Checkout my sample at.
https://github.com/hmadrigal/xnawp7/tree/master/XNASample02
(BTW, you can press F11 to switch between fullscreen and normal view)
Best regards,
Herber
I'm not sure if you can actually scale your view port like that. I understand what you're trying to do, but to do it you'd have to do the following.
Set your screen backbuffer width and height to the 16:9 resolution.
Program in the displacement so that objects didn't draw in those borders.
The thing is, all major games these days, if you play them on a 16:9 monitor and select a 4:3 resolution, will stretch to fit the screen.

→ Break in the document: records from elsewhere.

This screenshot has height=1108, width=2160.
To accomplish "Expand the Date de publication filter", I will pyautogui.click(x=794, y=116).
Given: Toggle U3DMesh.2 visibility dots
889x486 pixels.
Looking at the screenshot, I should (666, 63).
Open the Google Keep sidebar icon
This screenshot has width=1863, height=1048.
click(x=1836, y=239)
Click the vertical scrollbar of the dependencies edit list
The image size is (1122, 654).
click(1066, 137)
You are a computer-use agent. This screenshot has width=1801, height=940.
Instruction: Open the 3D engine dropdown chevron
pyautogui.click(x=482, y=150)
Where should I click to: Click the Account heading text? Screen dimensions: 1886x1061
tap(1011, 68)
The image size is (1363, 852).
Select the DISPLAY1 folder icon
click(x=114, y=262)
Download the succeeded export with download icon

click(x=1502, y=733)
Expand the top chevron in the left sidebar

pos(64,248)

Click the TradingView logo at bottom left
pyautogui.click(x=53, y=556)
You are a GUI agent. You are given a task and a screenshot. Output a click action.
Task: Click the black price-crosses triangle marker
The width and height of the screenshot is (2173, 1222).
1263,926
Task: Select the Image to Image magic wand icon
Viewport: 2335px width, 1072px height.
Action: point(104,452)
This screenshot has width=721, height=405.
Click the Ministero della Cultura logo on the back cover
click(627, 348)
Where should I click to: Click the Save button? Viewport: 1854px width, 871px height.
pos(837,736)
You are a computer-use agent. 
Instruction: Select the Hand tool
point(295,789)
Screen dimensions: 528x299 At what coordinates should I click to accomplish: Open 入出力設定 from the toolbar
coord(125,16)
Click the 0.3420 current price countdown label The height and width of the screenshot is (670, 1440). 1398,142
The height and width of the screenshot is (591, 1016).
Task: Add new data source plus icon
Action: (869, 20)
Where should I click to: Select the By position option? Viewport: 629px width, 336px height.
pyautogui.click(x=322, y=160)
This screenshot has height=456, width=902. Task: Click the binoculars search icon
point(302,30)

This isn't something you usually want to overcome. You either support many resolutions in your game, or you will get stretching when a user uses the wrong resolution for his or her screen type.
Usually, one sets up their game, and their textures to work based on the relative dimensions of the current viewport or backbuffer width and height. This way, regardless of the resolution inputted, the game scales to work with that width/height ratio.
It's a bit more work, but in the end, makes your game far more polished and compatible with a wide array of systems.
The only time this may not be done is if the app runs in a window (NOT fullscreen).